Friday, March 24, 2006

Zen and the art of IT marketing

It’s not quite what you’d call enlightenment, but Microsoft executives now know what it’s like to hear the sound of one hand clapping.

That’s pretty much what happened when the company soft-launched its latest portable computer design (see below for more details).

Origami is, or more correctly, was, the codename for a small, portable computer. It’s part palmtop, part Tablet PC and part media playback device. Physically it sits somewhere between palmtops and notebooks.

Like Microsoft’s other recent hardware design, the Tablet PC, you enter data on screen using a stylus. It comes with great built-in communications; usually wi-fi and Bluetooth, but the hardware needed to hook up with 3G data networks is available as an option.

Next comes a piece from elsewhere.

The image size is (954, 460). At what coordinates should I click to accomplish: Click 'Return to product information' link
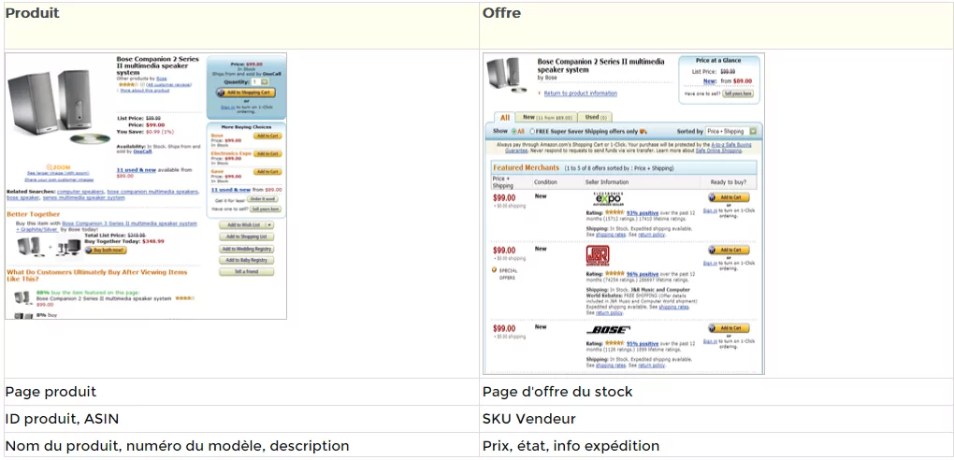tap(580, 93)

You can surf the net, read notes, give PowerPoint presentations or watch movies on Origami. Some models include built-in cameras. It’s actually a very exciting piece of kit and because Origami is an adjunct to a PC rather than a replacement it could, potentially, kick off a fresh spending wave.

But it probably won’t. For a start, when, or perhaps if, the Origami arrives here prices will probably start at around NZ$1,500 — that’s considerably more than a low-end laptop and much more than even top-specification palmtops.

Microsoft isn’t actually making the hardware. Like other computing devices designed by the company, the hardware is being made and sold by partners. At the time of writing only Samsung had demonstrated sample hardware. Others are said to have products in the pipeline.

So far, none of the IT industry’s really big names have announced plans to make the devices. This speaks volumes. It could be interpreted as a vote of no confidence in Origami. Alternatively, it’s a sign that Microsoft no longer has the ability to arm-twist big hardware brands. Or it may just be the big brands are slow off the mark.

To use the ugly and incomprehensible industry jargon term favoured by Microsoft, Origami represents yet another ‘form factor’. Microsoft chip-making partner Intel might label it ‘a platform’. Origami is also officially referred to as an ‘ultramobile PC’.

Yuck, yuck and yuck. Not only are the terms barbaric, they serve to show the huge gulf between the people trying to sell the products and the consumers who may possibly buy them.

You just know these labels are a complete turn-off to ordinary people. Apple would never make such a gross error.

Part of the iPod’s charm is its name. And its straightforward description as an MP3 or portable music player is instantly understandable. Microsoft and its partners still live in some kind of marketing bubble where Sushi would be marketed as raw, dead fish.

While we’re on the subject of Apple, there’s something very familiar about Origami. The device appears to be channelling the Apple Newton.

It’s roughly the same size — that is, small enough to fit in a large pocket — it works with a stylus and is being marketed on its communications capabilities. In fact, the Origami is a tantalising glimpse of what the Newton could be like today if it were still in production.

Well, not entirely. Although it was widely ridiculed when it was introduced, the Newton was more than a decade ahead of its time. The greatest thing about the Newton was its software — simple and very elegant.

Origami is based on Windows, which is a lost opportunity. Even if you think Windows is a cracking desktop operating system, you have to admit it’s not much cop on handheld systems and even worse on mobile phones.

The Newton trumps Origami in at least one other important way: power consumption. Depending on usage, you could reasonably expect to get about 18 hours out of a Newton in-between battery recharges. For some users that would cover a working week. In tests, the Origami seems to work for about two hours.

If the Origami had Newton-like software, it could be a world beater. This isn’t impossible. There are die-hard enthusiasts who’ve written a Newton operating system emulator that runs on Microsoft Windows. Now there’s a thought.